The case involving a California Internet service provider (ISP) seeking to shield the identity of its customers from recording industry subpoenas may be headed to the same Washington, D.C., court that ruled against Verizon Internet Services Inc. in a similar case last January.
The case, being heard in a San Francisco federal court, pits Pacific Bell Internet, a subsidiary of SBC Communications, against the Recording Industry Association of America. Pacific Bell is asking the court to block more than 200 subpoenas issued by the RIAA, which ask the ISP to reveal the identities of alleged file-swappers using its service.
While hearing arguments from Pacific Bell on its motion for a summary judgement, and from the RIAA on its motion to dismiss the case, Judge Susan Illston indicated that she may move the case to U.S. District Court for the District of Columbia, said Wendy Seltzer, a staff attorney with the Electronic Frontier Foundation.

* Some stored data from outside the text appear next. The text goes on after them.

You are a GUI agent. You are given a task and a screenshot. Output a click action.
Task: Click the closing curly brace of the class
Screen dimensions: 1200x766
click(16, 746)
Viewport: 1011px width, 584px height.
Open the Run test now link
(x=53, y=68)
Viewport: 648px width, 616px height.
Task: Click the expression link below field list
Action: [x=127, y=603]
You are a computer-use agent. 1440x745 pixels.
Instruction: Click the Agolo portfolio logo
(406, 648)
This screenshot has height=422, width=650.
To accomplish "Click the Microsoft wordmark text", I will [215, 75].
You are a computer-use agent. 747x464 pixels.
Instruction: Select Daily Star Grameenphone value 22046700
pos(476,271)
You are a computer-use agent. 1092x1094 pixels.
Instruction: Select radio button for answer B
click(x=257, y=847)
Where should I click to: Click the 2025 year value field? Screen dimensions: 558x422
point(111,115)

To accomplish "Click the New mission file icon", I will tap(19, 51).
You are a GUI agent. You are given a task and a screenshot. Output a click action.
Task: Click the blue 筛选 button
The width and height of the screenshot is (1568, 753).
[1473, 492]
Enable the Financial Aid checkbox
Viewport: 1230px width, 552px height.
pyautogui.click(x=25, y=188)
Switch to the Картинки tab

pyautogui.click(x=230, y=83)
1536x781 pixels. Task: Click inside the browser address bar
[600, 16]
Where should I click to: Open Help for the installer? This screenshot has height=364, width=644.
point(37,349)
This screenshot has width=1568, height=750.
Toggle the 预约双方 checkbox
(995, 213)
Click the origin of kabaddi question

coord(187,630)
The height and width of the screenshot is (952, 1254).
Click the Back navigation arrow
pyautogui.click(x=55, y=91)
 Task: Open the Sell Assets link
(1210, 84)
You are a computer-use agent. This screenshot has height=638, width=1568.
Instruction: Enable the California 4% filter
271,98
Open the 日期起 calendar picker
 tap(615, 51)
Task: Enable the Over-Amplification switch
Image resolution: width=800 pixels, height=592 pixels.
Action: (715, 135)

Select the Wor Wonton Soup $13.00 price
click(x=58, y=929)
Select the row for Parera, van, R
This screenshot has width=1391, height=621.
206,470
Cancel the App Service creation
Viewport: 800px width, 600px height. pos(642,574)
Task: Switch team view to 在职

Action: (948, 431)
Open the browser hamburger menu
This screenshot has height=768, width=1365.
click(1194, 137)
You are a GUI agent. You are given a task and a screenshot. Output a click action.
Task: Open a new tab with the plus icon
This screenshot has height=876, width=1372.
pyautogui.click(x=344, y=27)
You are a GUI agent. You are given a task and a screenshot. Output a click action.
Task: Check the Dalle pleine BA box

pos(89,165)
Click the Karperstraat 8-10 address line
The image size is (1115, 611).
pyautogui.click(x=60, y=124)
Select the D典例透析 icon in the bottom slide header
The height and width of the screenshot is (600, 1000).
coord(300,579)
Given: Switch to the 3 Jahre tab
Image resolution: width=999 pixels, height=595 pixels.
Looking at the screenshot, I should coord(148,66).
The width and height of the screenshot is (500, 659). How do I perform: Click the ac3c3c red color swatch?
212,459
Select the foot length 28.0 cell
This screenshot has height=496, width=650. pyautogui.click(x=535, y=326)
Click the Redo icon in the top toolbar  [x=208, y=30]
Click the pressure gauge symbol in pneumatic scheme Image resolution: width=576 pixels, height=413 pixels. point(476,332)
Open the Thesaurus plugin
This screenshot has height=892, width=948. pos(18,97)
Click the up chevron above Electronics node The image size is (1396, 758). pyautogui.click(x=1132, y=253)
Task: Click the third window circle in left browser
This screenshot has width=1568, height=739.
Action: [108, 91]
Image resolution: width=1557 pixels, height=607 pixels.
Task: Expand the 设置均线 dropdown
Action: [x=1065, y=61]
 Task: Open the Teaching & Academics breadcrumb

"It sounded as though that was where she was planning to go," Seltzer said after the hearing.
A move to Washington would be a blow to Pacific Bell's case as the Washington court's Judge John D. Bates has already ruled in favor of the RIAA in a similar case.
SBC feels the case should remain in California, said SBC spokesman Larry Meyer. "It involves a California corporation ... and directly affects California consumers. Plus we've always seen significant differences between our case and the Verizon case."
The Verizon case dealt with only two subpoenas, as opposed to the hundreds involved in the Pacific Bell case, and did not cover certain procedural questions brought up by Pacific Bell, Meyer said. Another difference is that Pacific Bell's case involves two companies outside of the recording industry, Titan Media and MediaSentry, he said.
Pacific Bell's arguments have already been raised and rejected three times by federal courts and the company eventually will have to identify the customers in question, said Cary Sherman, the president of the RIAA, in a statement.
All parties are now waiting to see whether Judge Illston will dismiss or proceed with the case, or whether she will transfer it to the D.C. court. A decision could come at any time.